_What the task requires_: Your task is to output every record exactly as it is given.
======
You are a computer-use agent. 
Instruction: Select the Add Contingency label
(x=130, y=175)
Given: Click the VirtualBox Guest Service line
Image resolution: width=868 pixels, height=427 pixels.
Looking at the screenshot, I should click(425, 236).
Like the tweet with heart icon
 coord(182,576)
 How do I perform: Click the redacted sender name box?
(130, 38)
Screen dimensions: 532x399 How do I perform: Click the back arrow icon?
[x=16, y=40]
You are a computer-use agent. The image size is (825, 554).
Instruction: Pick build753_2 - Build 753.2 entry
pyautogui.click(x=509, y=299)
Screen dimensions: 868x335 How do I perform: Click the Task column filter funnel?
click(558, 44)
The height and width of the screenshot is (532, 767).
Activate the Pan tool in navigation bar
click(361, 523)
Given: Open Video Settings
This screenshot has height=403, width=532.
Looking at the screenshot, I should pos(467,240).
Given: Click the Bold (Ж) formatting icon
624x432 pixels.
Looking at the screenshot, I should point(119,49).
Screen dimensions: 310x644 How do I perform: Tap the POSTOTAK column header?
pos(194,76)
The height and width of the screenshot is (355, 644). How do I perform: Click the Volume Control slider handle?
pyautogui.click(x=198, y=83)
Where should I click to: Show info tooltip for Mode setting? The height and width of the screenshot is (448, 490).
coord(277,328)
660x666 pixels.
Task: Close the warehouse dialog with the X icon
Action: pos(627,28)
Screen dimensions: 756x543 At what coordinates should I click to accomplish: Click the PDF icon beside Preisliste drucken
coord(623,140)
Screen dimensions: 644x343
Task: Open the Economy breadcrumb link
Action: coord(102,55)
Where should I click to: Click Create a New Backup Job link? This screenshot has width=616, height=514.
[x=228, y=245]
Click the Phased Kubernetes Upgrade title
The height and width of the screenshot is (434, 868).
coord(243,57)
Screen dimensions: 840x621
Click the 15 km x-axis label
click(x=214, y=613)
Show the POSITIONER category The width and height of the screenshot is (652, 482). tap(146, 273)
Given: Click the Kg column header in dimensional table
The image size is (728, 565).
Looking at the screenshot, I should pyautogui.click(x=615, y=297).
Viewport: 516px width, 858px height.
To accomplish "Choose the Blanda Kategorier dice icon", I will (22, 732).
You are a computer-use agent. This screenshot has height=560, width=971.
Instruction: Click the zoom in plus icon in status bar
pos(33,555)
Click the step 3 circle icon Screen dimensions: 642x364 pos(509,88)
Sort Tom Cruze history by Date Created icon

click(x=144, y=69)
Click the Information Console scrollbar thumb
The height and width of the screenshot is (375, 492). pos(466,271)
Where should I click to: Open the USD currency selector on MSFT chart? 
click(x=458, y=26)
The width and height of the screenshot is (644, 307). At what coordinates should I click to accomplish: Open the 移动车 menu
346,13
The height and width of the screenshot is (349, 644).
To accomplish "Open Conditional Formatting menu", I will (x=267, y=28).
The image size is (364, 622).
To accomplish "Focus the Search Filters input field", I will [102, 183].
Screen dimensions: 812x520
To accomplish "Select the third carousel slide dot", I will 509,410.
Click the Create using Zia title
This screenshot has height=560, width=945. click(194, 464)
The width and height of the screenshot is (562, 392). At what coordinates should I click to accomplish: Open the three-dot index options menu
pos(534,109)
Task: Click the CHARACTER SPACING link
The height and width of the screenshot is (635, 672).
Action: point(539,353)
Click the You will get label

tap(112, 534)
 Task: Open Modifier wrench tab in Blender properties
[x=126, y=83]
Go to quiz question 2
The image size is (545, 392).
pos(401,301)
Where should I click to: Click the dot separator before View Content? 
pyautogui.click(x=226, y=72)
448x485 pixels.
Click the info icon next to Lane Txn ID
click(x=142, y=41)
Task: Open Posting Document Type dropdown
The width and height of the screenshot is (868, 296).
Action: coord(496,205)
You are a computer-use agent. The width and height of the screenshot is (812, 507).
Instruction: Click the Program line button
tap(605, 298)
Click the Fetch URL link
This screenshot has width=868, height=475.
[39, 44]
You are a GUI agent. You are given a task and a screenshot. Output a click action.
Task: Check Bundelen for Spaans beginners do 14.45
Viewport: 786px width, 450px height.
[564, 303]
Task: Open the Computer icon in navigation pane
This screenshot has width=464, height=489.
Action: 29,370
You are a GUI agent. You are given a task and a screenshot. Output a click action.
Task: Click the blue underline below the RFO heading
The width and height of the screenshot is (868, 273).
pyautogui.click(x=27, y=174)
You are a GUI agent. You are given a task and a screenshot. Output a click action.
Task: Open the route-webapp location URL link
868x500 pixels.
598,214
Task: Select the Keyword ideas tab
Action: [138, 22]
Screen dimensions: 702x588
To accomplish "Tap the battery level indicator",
======
_Written reply_:
You are a computer-use agent. 
Instruction: Select the Add Contingency label
(x=130, y=175)
Given: Click the VirtualBox Guest Service line
Image resolution: width=868 pixels, height=427 pixels.
Looking at the screenshot, I should click(425, 236).
Like the tweet with heart icon
 coord(182,576)
 How do I perform: Click the redacted sender name box?
(130, 38)
Screen dimensions: 532x399 How do I perform: Click the back arrow icon?
[x=16, y=40]
You are a computer-use agent. The image size is (825, 554).
Instruction: Pick build753_2 - Build 753.2 entry
pyautogui.click(x=509, y=299)
Screen dimensions: 868x335 How do I perform: Click the Task column filter funnel?
click(558, 44)
The height and width of the screenshot is (532, 767).
Activate the Pan tool in navigation bar
click(361, 523)
Given: Open Video Settings
This screenshot has height=403, width=532.
Looking at the screenshot, I should pos(467,240).
Given: Click the Bold (Ж) formatting icon
624x432 pixels.
Looking at the screenshot, I should point(119,49).
Screen dimensions: 310x644 How do I perform: Tap the POSTOTAK column header?
pos(194,76)
The height and width of the screenshot is (355, 644). How do I perform: Click the Volume Control slider handle?
pyautogui.click(x=198, y=83)
Where should I click to: Show info tooltip for Mode setting? The height and width of the screenshot is (448, 490).
coord(277,328)
660x666 pixels.
Task: Close the warehouse dialog with the X icon
Action: pos(627,28)
Screen dimensions: 756x543 At what coordinates should I click to accomplish: Click the PDF icon beside Preisliste drucken
coord(623,140)
Screen dimensions: 644x343
Task: Open the Economy breadcrumb link
Action: coord(102,55)
Where should I click to: Click Create a New Backup Job link? This screenshot has width=616, height=514.
[x=228, y=245]
Click the Phased Kubernetes Upgrade title
The height and width of the screenshot is (434, 868).
coord(243,57)
Screen dimensions: 840x621
Click the 15 km x-axis label
click(x=214, y=613)
Show the POSITIONER category The width and height of the screenshot is (652, 482). tap(146, 273)
Given: Click the Kg column header in dimensional table
The image size is (728, 565).
Looking at the screenshot, I should pyautogui.click(x=615, y=297).
Viewport: 516px width, 858px height.
To accomplish "Choose the Blanda Kategorier dice icon", I will (22, 732).
You are a computer-use agent. This screenshot has height=560, width=971.
Instruction: Click the zoom in plus icon in status bar
pos(33,555)
Click the step 3 circle icon Screen dimensions: 642x364 pos(509,88)
Sort Tom Cruze history by Date Created icon

click(x=144, y=69)
Click the Information Console scrollbar thumb
The height and width of the screenshot is (375, 492). pos(466,271)
Where should I click to: Open the USD currency selector on MSFT chart? 
click(x=458, y=26)
The width and height of the screenshot is (644, 307). At what coordinates should I click to accomplish: Open the 移动车 menu
346,13
The height and width of the screenshot is (349, 644).
To accomplish "Open Conditional Formatting menu", I will (x=267, y=28).
The image size is (364, 622).
To accomplish "Focus the Search Filters input field", I will [102, 183].
Screen dimensions: 812x520
To accomplish "Select the third carousel slide dot", I will 509,410.
Click the Create using Zia title
This screenshot has height=560, width=945. click(194, 464)
The width and height of the screenshot is (562, 392). At what coordinates should I click to accomplish: Open the three-dot index options menu
pos(534,109)
Task: Click the CHARACTER SPACING link
The height and width of the screenshot is (635, 672).
Action: point(539,353)
Click the You will get label

tap(112, 534)
 Task: Open Modifier wrench tab in Blender properties
[x=126, y=83]
Go to quiz question 2
The image size is (545, 392).
pos(401,301)
Where should I click to: Click the dot separator before View Content? 
pyautogui.click(x=226, y=72)
448x485 pixels.
Click the info icon next to Lane Txn ID
click(x=142, y=41)
Task: Open Posting Document Type dropdown
The width and height of the screenshot is (868, 296).
Action: coord(496,205)
You are a computer-use agent. The width and height of the screenshot is (812, 507).
Instruction: Click the Program line button
tap(605, 298)
Click the Fetch URL link
This screenshot has width=868, height=475.
[39, 44]
You are a GUI agent. You are given a task and a screenshot. Output a click action.
Task: Check Bundelen for Spaans beginners do 14.45
Viewport: 786px width, 450px height.
[564, 303]
Task: Open the Computer icon in navigation pane
This screenshot has width=464, height=489.
Action: 29,370
You are a GUI agent. You are given a task and a screenshot. Output a click action.
Task: Click the blue underline below the RFO heading
The width and height of the screenshot is (868, 273).
pyautogui.click(x=27, y=174)
You are a GUI agent. You are given a task and a screenshot. Output a click action.
Task: Open the route-webapp location URL link
868x500 pixels.
598,214
Task: Select the Keyword ideas tab
Action: [138, 22]
Screen dimensions: 702x588
To accomplish "Tap the battery level indicator",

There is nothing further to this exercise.